(This blog post is transcribed from a conference talk) (Original slides)

Github: https://github.com/insanitybit/grapl

Twitter: https://twitter.com/InsanityBit

Grapl is an open source platform for Detection and Response (D&R). The position that Grapl takes is that Graphs provide a more natural experience than raw logs for many common D&R use cases.

A graph is a data structure - like a linked list, or a hashmap. Graphs are composed of “nodes” and “edges” - nodes are usually analogous to “entities” and edges denote the relationships between nodes.

Graphs are a very powerful data structure. Even with a visualization of a graph that has no properties, as above, or labels - we can derive information; I can see, for example, the purple node has a relationship with the other two nodes.

The ability to encode relationships into their structure is one of the features of graphs that makes them so appealing for so many workloads.

Companies like Facebook are all about relationships - that’s the basis of social media, after all. If Facebook wanted to target a given user for some ad, they can leverage graphs to do so by looking at what a users’ relationships are. A user may have liked a post, or opened an app - or you can look at their friends and their behaviors, building up a model for what this user may be in the market for.

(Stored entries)
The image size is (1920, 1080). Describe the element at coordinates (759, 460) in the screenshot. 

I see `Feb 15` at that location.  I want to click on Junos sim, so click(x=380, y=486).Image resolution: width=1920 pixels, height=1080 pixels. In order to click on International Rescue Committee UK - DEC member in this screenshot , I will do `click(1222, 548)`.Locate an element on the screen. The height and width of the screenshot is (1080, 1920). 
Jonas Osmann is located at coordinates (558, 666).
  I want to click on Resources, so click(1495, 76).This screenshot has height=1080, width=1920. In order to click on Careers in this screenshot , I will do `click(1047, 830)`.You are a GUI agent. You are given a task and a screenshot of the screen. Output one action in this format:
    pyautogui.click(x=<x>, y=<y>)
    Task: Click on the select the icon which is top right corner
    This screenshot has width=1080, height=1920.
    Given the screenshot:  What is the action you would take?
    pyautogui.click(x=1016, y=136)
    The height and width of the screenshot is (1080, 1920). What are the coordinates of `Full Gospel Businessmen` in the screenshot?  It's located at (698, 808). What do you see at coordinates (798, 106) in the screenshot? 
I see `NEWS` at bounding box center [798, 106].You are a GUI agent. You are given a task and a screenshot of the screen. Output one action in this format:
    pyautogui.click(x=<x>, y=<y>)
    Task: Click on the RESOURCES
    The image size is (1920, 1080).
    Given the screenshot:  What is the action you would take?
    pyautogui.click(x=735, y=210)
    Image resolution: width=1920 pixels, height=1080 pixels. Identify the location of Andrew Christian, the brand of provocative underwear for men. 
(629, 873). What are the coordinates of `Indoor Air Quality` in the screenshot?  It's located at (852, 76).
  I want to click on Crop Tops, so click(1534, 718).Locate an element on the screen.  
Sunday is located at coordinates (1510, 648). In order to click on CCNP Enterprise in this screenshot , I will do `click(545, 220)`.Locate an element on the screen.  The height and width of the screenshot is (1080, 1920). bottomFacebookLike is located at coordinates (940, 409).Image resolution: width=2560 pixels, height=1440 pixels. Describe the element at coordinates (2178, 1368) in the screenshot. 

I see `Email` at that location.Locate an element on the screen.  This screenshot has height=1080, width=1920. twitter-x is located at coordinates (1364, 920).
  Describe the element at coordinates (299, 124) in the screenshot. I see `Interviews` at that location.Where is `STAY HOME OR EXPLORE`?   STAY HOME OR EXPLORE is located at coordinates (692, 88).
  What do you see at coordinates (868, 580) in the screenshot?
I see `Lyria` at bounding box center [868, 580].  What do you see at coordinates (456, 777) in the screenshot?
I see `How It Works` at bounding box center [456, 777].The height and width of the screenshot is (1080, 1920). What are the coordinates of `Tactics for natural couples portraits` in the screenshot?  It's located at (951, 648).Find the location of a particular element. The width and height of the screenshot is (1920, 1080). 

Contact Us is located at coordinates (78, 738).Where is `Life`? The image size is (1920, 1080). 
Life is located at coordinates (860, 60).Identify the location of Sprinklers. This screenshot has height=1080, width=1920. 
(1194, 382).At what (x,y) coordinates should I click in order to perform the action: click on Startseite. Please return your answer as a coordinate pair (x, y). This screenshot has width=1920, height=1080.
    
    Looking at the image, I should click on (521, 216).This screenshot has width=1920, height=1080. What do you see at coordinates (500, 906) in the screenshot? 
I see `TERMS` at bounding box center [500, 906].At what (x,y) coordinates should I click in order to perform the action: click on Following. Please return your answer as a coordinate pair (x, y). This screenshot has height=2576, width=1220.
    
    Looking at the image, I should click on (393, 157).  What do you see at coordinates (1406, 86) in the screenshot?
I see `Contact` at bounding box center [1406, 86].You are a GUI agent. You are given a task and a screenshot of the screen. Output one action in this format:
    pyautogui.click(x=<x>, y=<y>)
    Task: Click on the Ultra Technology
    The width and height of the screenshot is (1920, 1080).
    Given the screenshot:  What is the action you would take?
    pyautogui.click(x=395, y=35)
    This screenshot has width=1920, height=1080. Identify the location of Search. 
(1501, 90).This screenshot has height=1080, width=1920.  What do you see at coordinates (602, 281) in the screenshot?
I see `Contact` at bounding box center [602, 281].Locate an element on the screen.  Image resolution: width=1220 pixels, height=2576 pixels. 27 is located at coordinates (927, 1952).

ACTIVITY LIST:
1 - Copy out the part of the post about Grapl and graphs from "Github: https://github.com/insanitybit/grapl" up to and including "D&R use cases.".
2 - Extend the post about Grapl and graphs, picking up right after its last sentence.

EXPECTED OUTPUTS:
1 -
Github: https://github.com/insanitybit/grapl

Twitter: https://twitter.com/InsanityBit

Grapl is an open source platform for Detection and Response (D&R). The position that Grapl takes is that Graphs provide a more natural experience than raw logs for many common D&R use cases.

2 -
Graphs have become a central part of Facebook’s API:

“The Graph API is the primary way for apps to read and write to the Facebook social graph. All of our SDKs and products interact with the Graph API in some way, and our other APIs are extensions of the Graph API, so understanding how the Graph API works is crucial.

Facebook’s graph based approach to understanding user interests.

Google is another company that has invested considerably in graphs. Google’s Knowledge Graph is what allows them to move past a plaintext search - they encode semantic information into their graph, allowing you to make a search for a term like “Apple Location” and get results relating to Cupertino, even for pages that don’t have the word “Apple” in them.

TensorFlow, another Google project, is built using Dataflow Programming - a way to compile programs into graphs. TensorFlow’s claim to fame was its victory against the top Go board game champions, something that many thought was decades off.

Graphs in Security Graph based approaches have started to gain traction in the security space. John Lambert, a Distinguished Engineer at Microsoft, stated:

https://twitter.com/johnlatwc/status/1059841882086232065

As Lambert expresses in his post, Defenders tend to work with lists of information - lists of assets, possibly with labels such as criticality. Attackers, on the other hand, work with graphs - they land on a box and start traversing the network. The inability of lists to properly express relationships makes it hard to map the defender’s tools to the attacker’s approach. A list-based defender may think to locally about an asset, not understanding the scope of the trust relationships within their network.

The tool BloodHound uses a graph-based approach to demonstrate implicit trust relationships within Active Directory. They even package custom graph algorithms to help you determine attack routes that you should be prioritizing - such as the ‘Shortest Path To Domain Admins’ query.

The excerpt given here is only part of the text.